2.2 两组病灶定位诊断效能比较 超声组术前检出甲状旁腺病灶67 枚,漏诊11 枚,误诊2 枚。漏诊病灶中4枚为胸骨后异位病灶、7枚为体积较小的病灶,误诊病灶2 枚均为反应增生性淋巴结。超声定位诊断甲状旁腺病灶的准确率为78.75%(63/80),灵敏度为84.72%(61/72),特异度为25.00%(2/8),漏诊率为15.28%(11/72),误诊率为75.00%(6/8),阳性预测值为91.04%(61/67),阴性预测值为15.38%(2/13)。坐标系模拟图组术前检出甲状旁腺病灶80 枚,漏诊4 枚,误诊2 枚。漏诊病灶中2 枚为胸骨后异位病灶,2 枚为体积较小的病灶;误诊病灶中1枚为反应增生性淋巴结,1枚为结节性甲状腺肿。坐标系模拟图组诊断甲状旁腺病灶的准确率为91.86%(79/86),灵敏度为95.06%(77/81),特异度为40.00%(2/5),漏诊率为4.94%(4/81),误诊率为60.00%(3/5),阳性预测值为96.25%(77/80),阴性预测值为33.33%(2/6)。两组比较,坐标系模拟图组的准确率、灵敏度高于超声组,漏诊率低于超声组(P均<0.05)。

3 讨论

ESRD 患者由于钙磷代谢异常,容易引起甲状旁腺主细胞的增加而导致腺体增大,形成sHPT。sHPT的超声有多种表现,如腺体增大呈圆形或不规则型、腺体内部回声降低、腺体伴粗大的钙化或腺体增大伴囊性变区等[3-4]。由于甲状旁腺病变种类繁多,病理变化多样,位置多变,与周围组织关系复杂,加之不同操作者的主观差异,对超声检查结果造成一定影响,易发生误诊、漏诊。通过客观技术提高术前定位及诊断的准确率有重要临床价值。李婧婷等[5]报道,超声辅加绘图技术能直观显示甲状旁腺结节的位置、大小以及甲状旁腺结节界限与周围组织的关系,有助于术者参照超声绘图标注的微小结节位置术中快速进行切除。常规超声只显示二维平面图,最终结果仅有文字描述,不能立体地反映结节的空间位置关系[6];而绘图能够以图形的方式对甲状旁腺及周围解剖结构进行再现,既能直观、准确描述结节的大小、界限及其与周围组织的关系,又能以图形方式显示病灶的确切位置,使术者通过图形对病变位置一目了然,且绘图辅以文字描述能够更清晰地显示病灶位置[7-8]。参照术前超声绘制的坐标系模拟图,临床医师可在术中快速、准确找到甲状旁腺结节行快速病理检查,制定合理化手术方案,减少不必要的腺体切除和恶性结节的漏治。本研究基于超声检查绘制坐标系模拟图,结果显示,坐标系模拟图组的准确率和灵敏度均高于超声组,而漏诊率低于超声组。这表明基于超声检查的坐标系模拟图较单纯超声检查更值得临床应用。

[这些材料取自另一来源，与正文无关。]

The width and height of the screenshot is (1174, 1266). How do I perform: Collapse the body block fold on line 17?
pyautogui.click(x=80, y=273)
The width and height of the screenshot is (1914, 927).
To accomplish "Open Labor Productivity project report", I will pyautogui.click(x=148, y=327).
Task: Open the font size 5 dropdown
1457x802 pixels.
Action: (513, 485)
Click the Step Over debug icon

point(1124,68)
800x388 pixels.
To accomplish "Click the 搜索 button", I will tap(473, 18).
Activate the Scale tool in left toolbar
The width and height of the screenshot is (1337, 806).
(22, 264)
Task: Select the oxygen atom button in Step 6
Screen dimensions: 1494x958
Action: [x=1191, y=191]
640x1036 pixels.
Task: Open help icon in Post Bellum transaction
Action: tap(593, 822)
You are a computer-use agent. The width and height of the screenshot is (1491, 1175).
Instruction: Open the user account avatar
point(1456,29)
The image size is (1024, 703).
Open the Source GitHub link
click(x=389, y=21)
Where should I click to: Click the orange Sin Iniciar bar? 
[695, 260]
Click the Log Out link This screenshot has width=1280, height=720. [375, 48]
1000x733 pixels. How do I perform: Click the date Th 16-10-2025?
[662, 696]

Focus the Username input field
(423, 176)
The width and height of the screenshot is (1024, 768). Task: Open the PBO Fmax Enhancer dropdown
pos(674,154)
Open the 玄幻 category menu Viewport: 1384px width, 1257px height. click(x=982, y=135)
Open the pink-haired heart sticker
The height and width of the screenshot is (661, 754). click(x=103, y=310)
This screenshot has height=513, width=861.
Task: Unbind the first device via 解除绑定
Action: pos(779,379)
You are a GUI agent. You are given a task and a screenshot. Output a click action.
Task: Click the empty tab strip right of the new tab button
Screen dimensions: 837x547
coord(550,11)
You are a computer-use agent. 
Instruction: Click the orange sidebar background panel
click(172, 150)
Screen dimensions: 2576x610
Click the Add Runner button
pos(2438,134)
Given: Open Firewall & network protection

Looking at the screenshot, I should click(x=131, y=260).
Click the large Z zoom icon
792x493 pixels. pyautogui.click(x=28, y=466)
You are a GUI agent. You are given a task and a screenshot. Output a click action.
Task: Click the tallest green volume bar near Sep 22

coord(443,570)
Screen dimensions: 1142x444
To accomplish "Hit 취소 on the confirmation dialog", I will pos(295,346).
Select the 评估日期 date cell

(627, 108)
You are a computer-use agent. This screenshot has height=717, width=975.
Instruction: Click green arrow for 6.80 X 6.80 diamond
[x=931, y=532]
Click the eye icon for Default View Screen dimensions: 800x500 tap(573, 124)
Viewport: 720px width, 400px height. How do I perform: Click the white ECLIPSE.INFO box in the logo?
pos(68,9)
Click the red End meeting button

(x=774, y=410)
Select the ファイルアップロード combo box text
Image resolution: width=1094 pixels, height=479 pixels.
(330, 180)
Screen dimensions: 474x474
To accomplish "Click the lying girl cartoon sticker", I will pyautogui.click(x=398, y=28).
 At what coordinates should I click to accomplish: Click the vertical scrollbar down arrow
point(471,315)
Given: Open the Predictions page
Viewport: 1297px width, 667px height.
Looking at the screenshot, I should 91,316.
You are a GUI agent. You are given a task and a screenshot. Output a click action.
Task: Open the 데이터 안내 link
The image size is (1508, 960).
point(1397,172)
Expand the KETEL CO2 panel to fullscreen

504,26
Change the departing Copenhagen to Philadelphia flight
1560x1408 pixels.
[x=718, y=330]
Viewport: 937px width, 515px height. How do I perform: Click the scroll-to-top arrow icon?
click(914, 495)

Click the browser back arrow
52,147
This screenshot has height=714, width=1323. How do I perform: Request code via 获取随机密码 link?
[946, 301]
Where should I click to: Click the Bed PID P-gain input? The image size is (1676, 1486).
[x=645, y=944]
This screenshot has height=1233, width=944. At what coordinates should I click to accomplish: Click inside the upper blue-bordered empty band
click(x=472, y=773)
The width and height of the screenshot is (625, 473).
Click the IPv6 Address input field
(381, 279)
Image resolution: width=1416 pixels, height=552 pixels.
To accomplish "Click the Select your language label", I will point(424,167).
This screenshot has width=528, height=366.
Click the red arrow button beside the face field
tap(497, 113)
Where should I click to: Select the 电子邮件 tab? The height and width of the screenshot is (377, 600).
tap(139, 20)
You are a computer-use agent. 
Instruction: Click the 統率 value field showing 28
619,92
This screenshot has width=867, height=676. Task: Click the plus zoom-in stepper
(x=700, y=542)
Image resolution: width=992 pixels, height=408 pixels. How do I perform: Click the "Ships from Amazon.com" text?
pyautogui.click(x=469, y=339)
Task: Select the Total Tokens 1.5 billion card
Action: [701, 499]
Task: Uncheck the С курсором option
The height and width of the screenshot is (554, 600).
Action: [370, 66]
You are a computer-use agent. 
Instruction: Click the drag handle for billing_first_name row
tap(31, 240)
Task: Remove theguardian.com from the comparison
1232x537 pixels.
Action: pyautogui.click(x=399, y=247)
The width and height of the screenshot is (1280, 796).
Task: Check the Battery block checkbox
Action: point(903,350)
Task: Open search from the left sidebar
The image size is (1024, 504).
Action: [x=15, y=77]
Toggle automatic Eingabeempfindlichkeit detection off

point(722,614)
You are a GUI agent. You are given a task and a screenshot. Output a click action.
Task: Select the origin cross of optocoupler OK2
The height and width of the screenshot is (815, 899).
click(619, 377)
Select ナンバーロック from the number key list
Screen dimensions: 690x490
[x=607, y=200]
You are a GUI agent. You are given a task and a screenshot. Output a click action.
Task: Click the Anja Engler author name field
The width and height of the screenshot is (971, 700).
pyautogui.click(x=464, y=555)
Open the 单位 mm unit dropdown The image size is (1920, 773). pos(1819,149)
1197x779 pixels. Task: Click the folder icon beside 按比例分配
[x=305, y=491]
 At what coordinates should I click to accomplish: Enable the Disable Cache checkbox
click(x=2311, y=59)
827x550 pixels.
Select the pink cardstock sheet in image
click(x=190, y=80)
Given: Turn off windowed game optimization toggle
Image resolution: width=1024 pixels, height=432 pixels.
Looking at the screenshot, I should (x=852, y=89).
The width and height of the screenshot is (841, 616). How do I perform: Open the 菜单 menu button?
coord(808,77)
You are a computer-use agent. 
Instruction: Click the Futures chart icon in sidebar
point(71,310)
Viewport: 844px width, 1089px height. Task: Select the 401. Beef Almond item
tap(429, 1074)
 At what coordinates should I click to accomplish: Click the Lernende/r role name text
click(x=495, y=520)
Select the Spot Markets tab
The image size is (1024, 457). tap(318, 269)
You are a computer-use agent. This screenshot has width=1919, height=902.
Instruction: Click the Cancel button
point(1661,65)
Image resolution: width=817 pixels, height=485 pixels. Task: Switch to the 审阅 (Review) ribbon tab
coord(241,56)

本研究发现,坐标系模拟图组与超声组均存在一定的误诊、漏诊,分析其原因为:①受操作者经验的影响而出现误诊。如本研究中将增生性淋巴结误诊为甲状旁腺增生病灶,一般而言,增生性淋巴结的血供为中央门性血流[9-10],而甲状旁腺增生病灶为沿病灶周围的滋养动脉[11-12],出现误诊可能与操作者经验不足有关。②增大的甲状旁腺合并囊性变形态不规则,以圆形者居多,易被误诊为甲状腺疾病。一般而言,甲状旁腺增生病灶为实性低回声病灶[13-14],因此合并囊性变后诊断为甲状腺疾病。有研究认为,超声检查中出现不均质回声或囊性变是导致误诊的原因之一[15-16]。③甲状旁腺增生病灶直径<10 mm 导致漏诊。研究显示,患者并存甲状腺疾病可能增加超声检查的误诊率,如结节性甲状腺肿或桥本甲状腺炎腺瘤样结节时,可在同侧腺体内见到声像图表现相类似的结节,易被勿认为包膜内甲状旁腺结节[17-18]。

综上所述,基于超声检查的坐标系模拟图用于ESRD sHPT 患者术前定位诊断具有较高的灵敏度和准确率,可为手术提供更准确的定位。